Se o rosto do sobrevivente em Fantasma estava coberto para esconder sua identidade, é a própria identidade da imagem que vai se dissolvendo nos dois trabalhos recentes do artista, realizados para a exposição no MAM. A memória da obra passada e a fugacidade da notícia do jornal são agora lentamente rasuradas. Será que, num mundo inflacionado de imagens, seria a sua dissolução a condição de qualquer contundência expressiva, de qualquer possibilidade de conflito?
Em Nave (2013), o cubículo enquadrado por quatro portas vazadas acolhe um monitor com imagens de um filme curto. Sobre a tela, de um saco de pano pendurado, pinga vagarosamente a água que desfoca a imagem noturna das ruas do Rio, combinada a uma fogueira alimentada por pedaços de jornal. Da mesma forma que, em Até que a imagem desapareça, resquícios de suas obras passadas eram diluídos pela água, aqui, referências às ruas e aos jornais remetem ao campo político de sua poética, reencenando-o sob a ação dissolvente da água, do fogo e do tempo.
Na cena inicial do filme, dois recortes de jornal são deslizados por baixo de uma porta e entregues à câmera, como se vindos do passado. Em um deles, lê-se: “Memória afetiva”. É essa memória afetiva que será reposta e desfeita continuamente no vídeo. Em alguns momentos, o foco recai sobre alguma manchete: crise na educação e impunidade sobressaem. Se nos Flans o artista interferia no jornal e trazia à luz a imagem apagada para dar-lhe contundência política, agora ele a vela, a dissolve – não mais um impulso para a ação, e sim um salto introspectivo, uma pergunta, de natureza política, sobre o poder da imagem e que tipo de ação cabe a ela suscitar.

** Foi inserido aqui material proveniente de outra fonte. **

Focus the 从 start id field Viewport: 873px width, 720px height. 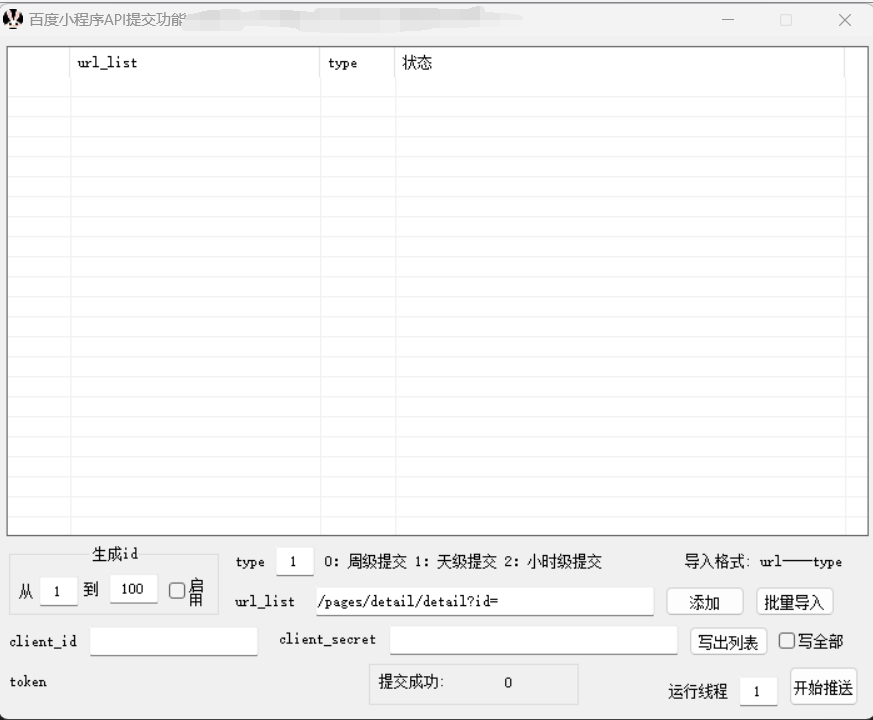pos(58,591)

O buraco nos muros, o apagar das imagens, o vazio nas telas de Antonio Manuel são formas de interrogar o estado desconcertado do mundo. Percorridas quase cinco décadas de trajetória, o artista – percebendo que as formas de representação representam muito pouco, mas sem cair na indiferença niilista – desfaz-se das imagens do passado para que se abram outros espaços de criação e outras formas de ação. A queima dos jornais no fogo e a dissolução na água das imagens dos Flans são uma liberação dos modelos do passado, para que os jovens e suas novas tecnologias inventem suas próprias subjetividades políticas. Há toda uma história da imprensa e da arte, com suas crises e reverberações políticas, a ser escrita – das ações de Antonio Manuel às intervenções da Mídia Ninja. ///
Antonio Manuel (1947) nasceu na cidade de Avelãs de Caminho, Portugal, e veio para o Rio de Janeiro com a família aos seis anos. Além de seu trabalho com pintura, escultura, gravura, desenho, instalações e performance, dirigiu os curta-metragens Loucura & cultura (1973) e Arte Hoje (1976), entre outros.
Luiz Camillo Osorio (1963) é crítico de arte e professor de estética do departamento de filosofia da PUC-Rio, Desde 2009, é curador do Museu de Arte Moderna do Rio de Janeiro.